Differentialdiagnostisch ist in erster Linie an alkoholische oder diabetische Polyneuropathien zu denken. Asymmetrische, multifokale, rein motorische oder autonome Neuropathien schließen eine Verursachung durch Lösungsmittel weitgehend aus.

Toxische Enzephalopathie
Eine toxische Enzephalopathie äußert sich durch diffuse Störungen der Hirnfunktion, Konzentrations- und Merkschwächen, Auffassungsschwierigkeiten, Denkstörungen, Persönlichkeitsveränderungen oft mit Antriebsarmut, Reizbarkeit und Affektstörungen stehen im Vordergrund. Im klinischen Verlauf unterscheidet man folgende Schweregrade (15):

Schweregrad I: Erschöpfung, Ermüdbarkeit, Konzentrationsschwäche, Merkschwäche, allgemeine Antriebsminderung.

Schweregrad II A: Ausgeprägte und dauerhafte Persönlichkeitsveränderungen, zunehmende Merk- und Konzentrationsschwäche, Stimmungsschwankungen mit depressivem Einschlag, Affektlabilität. Nachweis testpsychologischer Leistungsminderungen.

Schweregrad II B: Zusätzlich zu den unter II A aufgeführten psychischen Störungen lassen sich leichte neurologische Befunde wie Tremor, Ataxie und andere Koordinationsstörungen nachweisen.

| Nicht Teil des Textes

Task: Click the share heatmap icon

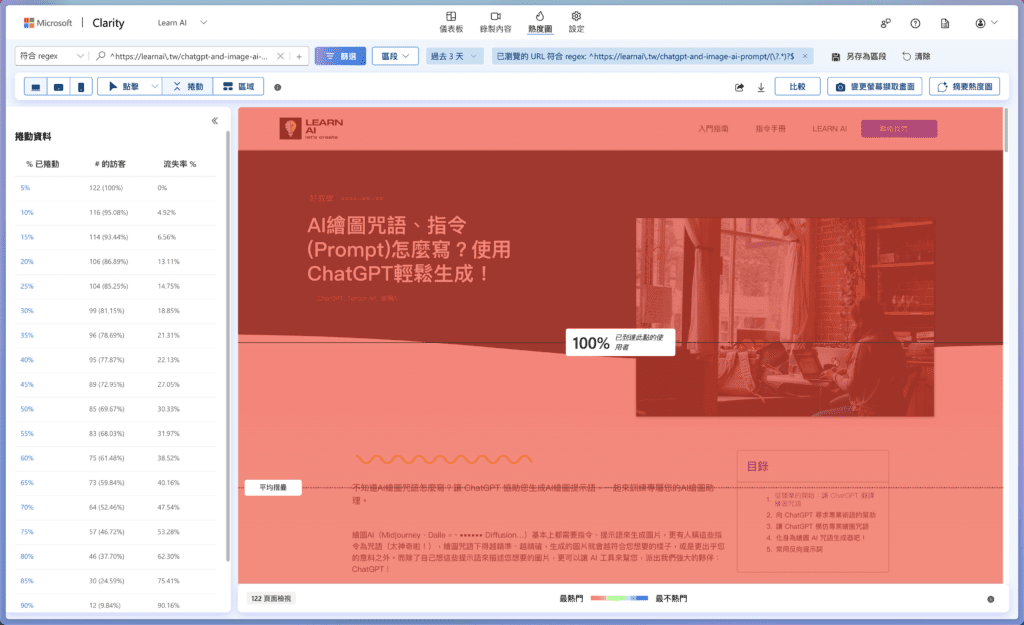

Schweregrad III: Demenz mit ausgeprägten Intelligenz- und Gedächtnisstörungen, Nachweis hirnatrophischer Veränderungen bei kranialer Computertomographie oder Kernspintomographie. Schweregrad III wird bei schweren exogenen (Alkohole) und endogenen Intoxikationen beobachtet. Auch nach chronischer Lösungsmitteleinwirkung wurden Enzephalopathien mit Hirnatrophie beschrieben (2, 9).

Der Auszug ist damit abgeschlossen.